WHAT THE EXERCISE ASKS:
Copy exactly the lines from the one containing "Instruction: Click the" through the last line of the records below, both included, and leave out the pictures.

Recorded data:
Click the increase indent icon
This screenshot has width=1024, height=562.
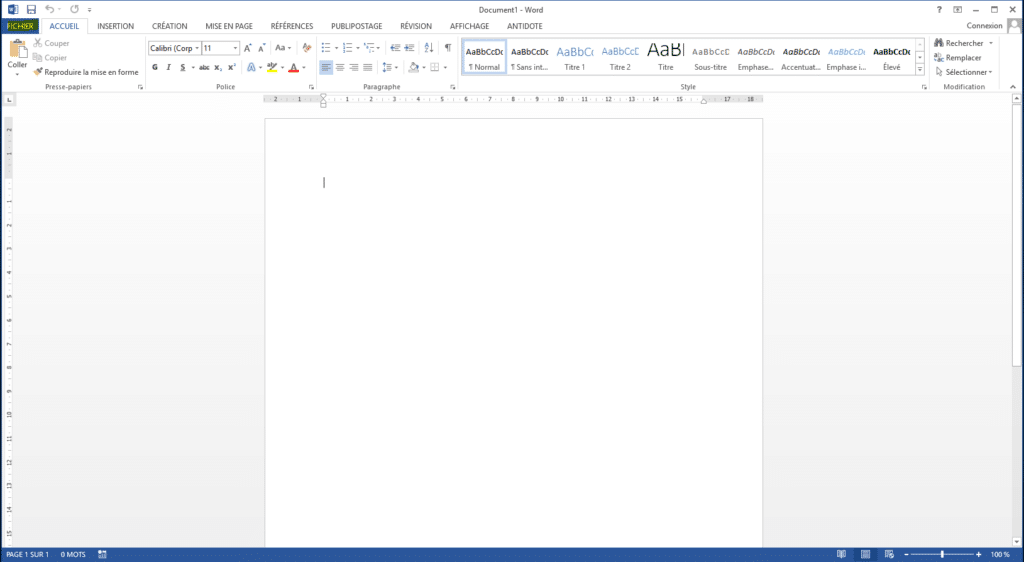point(409,48)

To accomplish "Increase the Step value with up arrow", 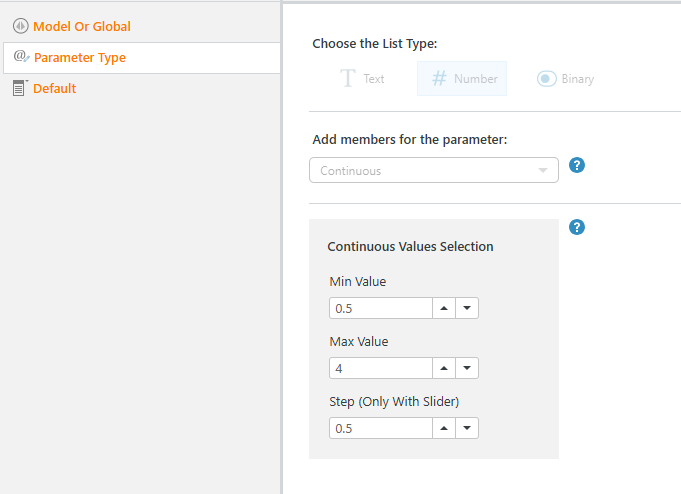I will point(444,428).
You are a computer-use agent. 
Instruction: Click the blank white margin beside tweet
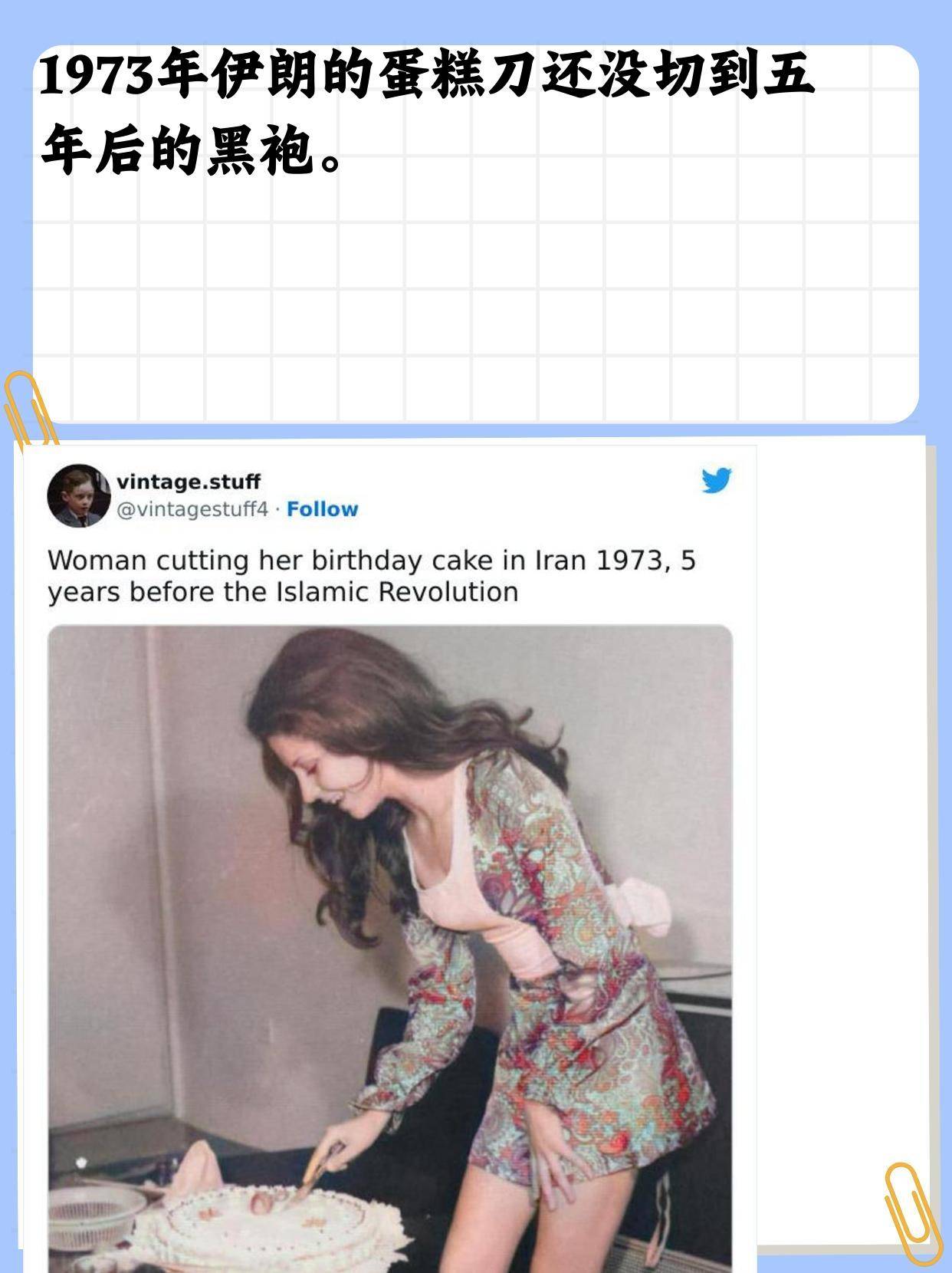(x=840, y=844)
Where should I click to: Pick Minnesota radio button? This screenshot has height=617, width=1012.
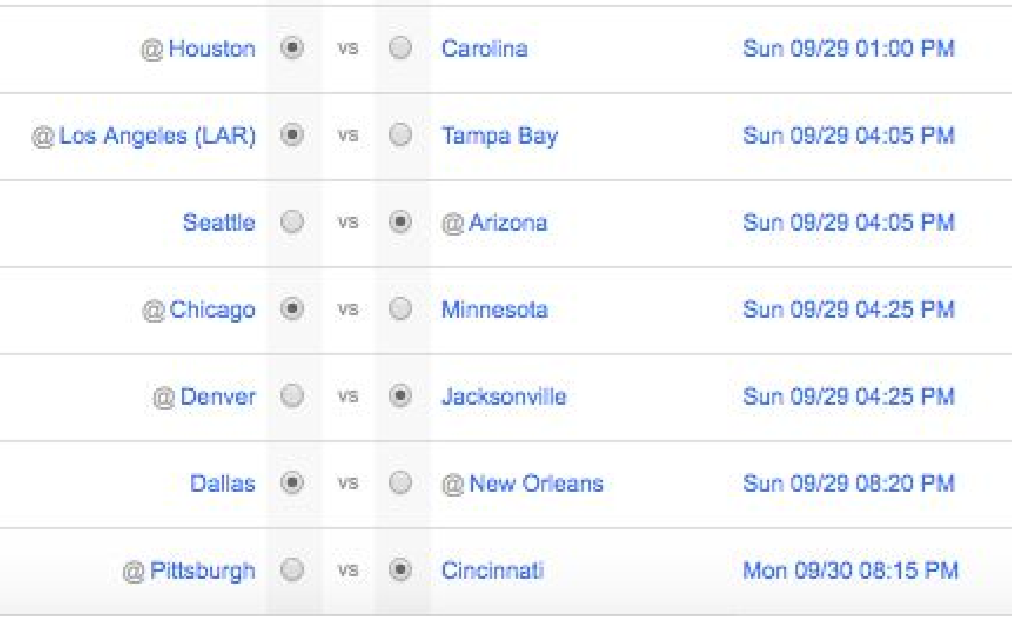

TASK RESULT:
Instruction: Click the blank white margin beside tweet
(x=840, y=844)
Where should I click to: Pick Minnesota radio button? This screenshot has height=617, width=1012.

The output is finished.